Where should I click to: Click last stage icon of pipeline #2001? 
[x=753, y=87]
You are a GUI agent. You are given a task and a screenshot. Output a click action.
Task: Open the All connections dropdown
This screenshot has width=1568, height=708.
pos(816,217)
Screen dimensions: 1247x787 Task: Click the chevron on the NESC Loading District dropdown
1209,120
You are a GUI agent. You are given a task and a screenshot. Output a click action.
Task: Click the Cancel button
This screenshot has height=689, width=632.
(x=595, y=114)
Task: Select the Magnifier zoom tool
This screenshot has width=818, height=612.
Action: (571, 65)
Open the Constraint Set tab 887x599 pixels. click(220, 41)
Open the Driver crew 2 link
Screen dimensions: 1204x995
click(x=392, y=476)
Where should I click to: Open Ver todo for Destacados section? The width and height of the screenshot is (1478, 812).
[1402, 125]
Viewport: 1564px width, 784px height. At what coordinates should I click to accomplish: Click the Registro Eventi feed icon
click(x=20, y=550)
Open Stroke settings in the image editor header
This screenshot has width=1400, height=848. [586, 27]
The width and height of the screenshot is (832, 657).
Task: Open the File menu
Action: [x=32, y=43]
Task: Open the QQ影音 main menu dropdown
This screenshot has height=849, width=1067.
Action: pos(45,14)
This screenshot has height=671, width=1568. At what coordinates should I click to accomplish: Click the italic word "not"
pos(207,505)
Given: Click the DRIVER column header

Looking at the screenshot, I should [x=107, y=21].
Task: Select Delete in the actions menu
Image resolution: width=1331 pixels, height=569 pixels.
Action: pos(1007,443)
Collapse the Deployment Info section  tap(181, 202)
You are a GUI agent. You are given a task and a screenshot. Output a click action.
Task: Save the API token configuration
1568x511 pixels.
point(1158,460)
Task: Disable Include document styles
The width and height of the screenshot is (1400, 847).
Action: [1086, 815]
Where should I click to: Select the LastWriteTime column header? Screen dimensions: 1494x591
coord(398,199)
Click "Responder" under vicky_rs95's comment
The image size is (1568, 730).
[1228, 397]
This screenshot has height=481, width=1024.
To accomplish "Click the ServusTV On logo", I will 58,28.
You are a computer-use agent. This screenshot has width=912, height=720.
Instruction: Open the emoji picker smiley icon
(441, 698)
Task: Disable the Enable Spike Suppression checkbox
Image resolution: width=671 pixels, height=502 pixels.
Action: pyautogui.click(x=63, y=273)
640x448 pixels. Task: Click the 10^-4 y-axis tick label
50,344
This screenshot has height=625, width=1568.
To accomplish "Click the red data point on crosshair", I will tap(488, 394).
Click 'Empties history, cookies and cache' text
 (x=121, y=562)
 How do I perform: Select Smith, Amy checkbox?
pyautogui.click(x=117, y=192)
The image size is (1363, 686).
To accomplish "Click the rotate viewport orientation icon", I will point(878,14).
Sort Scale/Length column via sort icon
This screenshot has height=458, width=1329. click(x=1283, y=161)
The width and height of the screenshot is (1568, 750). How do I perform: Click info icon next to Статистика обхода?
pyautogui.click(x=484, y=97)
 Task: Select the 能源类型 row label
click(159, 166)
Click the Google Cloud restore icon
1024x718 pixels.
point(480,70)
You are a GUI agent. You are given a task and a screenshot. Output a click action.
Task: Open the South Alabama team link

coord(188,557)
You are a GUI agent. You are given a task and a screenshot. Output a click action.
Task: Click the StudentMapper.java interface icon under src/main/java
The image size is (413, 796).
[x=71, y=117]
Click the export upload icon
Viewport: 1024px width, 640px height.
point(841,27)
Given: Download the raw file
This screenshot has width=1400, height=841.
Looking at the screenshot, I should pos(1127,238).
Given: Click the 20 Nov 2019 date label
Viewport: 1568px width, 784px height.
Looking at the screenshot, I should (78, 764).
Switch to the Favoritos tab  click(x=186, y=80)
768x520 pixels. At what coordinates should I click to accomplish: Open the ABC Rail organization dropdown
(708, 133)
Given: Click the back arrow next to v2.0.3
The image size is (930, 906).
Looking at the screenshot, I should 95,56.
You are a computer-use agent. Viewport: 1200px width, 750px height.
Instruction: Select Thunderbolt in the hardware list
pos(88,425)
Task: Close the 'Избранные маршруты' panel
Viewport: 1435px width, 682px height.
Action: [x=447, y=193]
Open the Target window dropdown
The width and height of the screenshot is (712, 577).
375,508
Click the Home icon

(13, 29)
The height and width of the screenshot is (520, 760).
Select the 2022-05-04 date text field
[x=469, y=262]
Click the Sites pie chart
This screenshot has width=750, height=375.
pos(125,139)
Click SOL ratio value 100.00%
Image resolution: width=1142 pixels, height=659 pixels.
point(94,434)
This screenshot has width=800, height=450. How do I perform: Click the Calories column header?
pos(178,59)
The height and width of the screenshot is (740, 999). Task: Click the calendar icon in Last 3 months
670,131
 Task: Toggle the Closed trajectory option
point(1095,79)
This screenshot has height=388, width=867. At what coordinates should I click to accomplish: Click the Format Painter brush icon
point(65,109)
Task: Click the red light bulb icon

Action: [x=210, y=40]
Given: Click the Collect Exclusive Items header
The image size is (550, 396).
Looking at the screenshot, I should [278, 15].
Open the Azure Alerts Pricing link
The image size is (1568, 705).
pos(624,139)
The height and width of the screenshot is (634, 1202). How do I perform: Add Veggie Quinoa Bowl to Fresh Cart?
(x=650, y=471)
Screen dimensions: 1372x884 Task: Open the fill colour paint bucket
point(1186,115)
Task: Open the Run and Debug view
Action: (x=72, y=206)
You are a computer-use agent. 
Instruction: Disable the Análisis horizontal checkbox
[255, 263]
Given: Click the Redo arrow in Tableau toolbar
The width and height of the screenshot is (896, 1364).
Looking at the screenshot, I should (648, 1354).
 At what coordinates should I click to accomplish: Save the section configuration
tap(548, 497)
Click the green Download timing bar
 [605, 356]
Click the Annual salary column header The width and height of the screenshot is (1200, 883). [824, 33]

▬▬▬▬▬▬

- **WHAT IS BEING ASKED**
Beginning with the very first line of the material above, give each line again exactly, ending with the line that contains "Task: Click the Cancel button".

- **SOLUTION TO THIS EXERCISE**
Where should I click to: Click last stage icon of pipeline #2001? 
[x=753, y=87]
You are a GUI agent. You are given a task and a screenshot. Output a click action.
Task: Open the All connections dropdown
This screenshot has width=1568, height=708.
pos(816,217)
Screen dimensions: 1247x787 Task: Click the chevron on the NESC Loading District dropdown
1209,120
You are a GUI agent. You are given a task and a screenshot. Output a click action.
Task: Click the Cancel button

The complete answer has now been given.